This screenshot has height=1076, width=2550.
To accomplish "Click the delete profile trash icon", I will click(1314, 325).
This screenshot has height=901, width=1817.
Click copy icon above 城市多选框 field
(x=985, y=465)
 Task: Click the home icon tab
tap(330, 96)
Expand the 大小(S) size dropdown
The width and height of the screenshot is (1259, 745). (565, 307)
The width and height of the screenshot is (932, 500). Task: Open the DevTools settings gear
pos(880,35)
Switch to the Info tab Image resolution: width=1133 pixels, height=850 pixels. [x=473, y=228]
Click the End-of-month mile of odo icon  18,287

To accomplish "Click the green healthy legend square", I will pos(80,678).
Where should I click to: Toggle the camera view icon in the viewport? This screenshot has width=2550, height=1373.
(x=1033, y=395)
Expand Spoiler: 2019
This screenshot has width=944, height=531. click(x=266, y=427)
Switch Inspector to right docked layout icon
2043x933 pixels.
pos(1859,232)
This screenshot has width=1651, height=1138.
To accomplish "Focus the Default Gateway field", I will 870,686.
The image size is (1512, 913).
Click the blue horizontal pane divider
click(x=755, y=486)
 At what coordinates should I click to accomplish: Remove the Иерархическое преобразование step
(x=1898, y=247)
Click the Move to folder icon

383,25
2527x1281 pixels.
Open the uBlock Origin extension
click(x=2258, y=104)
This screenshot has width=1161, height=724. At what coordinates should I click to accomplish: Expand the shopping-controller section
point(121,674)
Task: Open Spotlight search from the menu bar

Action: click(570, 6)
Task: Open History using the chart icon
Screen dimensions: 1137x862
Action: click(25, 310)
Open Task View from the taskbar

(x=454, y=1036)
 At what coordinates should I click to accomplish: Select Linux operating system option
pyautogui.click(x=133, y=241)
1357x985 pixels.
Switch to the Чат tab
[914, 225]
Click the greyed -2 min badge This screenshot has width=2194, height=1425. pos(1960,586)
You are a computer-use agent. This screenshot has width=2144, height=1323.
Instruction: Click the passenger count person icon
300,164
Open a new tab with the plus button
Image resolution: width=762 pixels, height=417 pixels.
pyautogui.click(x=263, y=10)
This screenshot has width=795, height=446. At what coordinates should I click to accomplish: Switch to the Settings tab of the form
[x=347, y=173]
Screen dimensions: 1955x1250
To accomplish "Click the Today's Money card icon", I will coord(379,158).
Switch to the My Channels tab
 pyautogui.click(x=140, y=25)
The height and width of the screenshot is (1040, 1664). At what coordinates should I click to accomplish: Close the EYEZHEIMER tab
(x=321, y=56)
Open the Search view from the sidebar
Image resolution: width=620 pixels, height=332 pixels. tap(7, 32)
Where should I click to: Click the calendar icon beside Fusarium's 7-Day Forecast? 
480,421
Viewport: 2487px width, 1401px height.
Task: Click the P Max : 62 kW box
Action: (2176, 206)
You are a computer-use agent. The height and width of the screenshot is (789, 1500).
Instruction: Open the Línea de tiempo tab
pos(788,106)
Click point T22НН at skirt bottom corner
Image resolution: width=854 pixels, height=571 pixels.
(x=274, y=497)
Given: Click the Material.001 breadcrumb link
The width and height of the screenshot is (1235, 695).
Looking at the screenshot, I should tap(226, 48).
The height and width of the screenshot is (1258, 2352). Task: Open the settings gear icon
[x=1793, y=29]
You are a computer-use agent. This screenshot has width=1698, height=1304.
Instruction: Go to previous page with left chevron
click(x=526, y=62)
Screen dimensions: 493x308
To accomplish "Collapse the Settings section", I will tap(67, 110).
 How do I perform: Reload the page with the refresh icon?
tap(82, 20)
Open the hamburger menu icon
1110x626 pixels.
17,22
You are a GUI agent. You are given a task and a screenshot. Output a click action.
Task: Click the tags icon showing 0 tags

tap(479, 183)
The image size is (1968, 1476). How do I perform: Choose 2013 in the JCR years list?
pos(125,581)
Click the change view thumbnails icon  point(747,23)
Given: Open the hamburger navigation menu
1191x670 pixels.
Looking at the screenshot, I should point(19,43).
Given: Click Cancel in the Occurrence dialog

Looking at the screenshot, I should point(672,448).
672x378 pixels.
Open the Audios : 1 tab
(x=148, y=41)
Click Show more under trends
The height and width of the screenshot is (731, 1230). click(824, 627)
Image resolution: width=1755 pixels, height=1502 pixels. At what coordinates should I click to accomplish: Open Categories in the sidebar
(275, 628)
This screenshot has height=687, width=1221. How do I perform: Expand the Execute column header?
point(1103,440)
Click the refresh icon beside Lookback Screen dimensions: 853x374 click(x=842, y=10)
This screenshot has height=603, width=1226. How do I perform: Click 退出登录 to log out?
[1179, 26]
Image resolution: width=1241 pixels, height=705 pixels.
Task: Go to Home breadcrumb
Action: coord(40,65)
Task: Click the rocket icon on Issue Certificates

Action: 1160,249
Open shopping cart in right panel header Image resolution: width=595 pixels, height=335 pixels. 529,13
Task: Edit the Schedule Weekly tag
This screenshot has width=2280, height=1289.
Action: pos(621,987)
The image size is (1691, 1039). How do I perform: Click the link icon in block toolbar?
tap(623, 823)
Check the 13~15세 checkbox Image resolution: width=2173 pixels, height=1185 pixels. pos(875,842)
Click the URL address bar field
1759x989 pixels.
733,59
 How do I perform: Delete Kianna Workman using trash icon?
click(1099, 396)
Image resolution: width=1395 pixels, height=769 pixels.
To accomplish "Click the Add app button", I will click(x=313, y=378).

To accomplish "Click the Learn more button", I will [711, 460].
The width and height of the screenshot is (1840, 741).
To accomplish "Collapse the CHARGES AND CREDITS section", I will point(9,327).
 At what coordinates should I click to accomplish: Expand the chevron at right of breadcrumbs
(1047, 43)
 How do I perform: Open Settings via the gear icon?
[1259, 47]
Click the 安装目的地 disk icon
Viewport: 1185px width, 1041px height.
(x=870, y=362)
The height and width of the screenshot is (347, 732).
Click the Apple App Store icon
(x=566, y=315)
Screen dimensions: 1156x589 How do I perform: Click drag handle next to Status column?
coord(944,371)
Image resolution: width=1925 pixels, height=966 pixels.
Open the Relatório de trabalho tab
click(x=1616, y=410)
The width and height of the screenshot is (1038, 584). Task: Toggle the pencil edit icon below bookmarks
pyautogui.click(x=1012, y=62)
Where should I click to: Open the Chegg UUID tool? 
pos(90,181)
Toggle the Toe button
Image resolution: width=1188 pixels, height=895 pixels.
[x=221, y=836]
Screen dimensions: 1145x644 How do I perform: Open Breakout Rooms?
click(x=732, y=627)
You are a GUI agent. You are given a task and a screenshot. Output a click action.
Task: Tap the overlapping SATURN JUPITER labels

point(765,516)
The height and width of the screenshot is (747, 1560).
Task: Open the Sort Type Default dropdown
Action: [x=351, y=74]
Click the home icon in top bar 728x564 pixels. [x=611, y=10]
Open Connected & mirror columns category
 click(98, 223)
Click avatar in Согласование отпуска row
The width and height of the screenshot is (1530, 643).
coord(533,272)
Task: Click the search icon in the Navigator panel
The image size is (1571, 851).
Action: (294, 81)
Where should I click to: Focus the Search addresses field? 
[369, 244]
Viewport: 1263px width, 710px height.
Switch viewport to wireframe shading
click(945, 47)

———

→ Work instructions
Find all lines in the records that hold the word "agent". Copy them.

→ Output for this task
You are a computer-use agent. This screenshot has width=2144, height=1323.
You are a computer-use agent. The height and width of the screenshot is (789, 1500).
You are a computer-use agent. This screenshot has width=1698, height=1304.
You are a GUI agent. You are given a task and a screenshot. Output a click action.
You are a GUI agent. You are given a task and a screenshot. Output a click action.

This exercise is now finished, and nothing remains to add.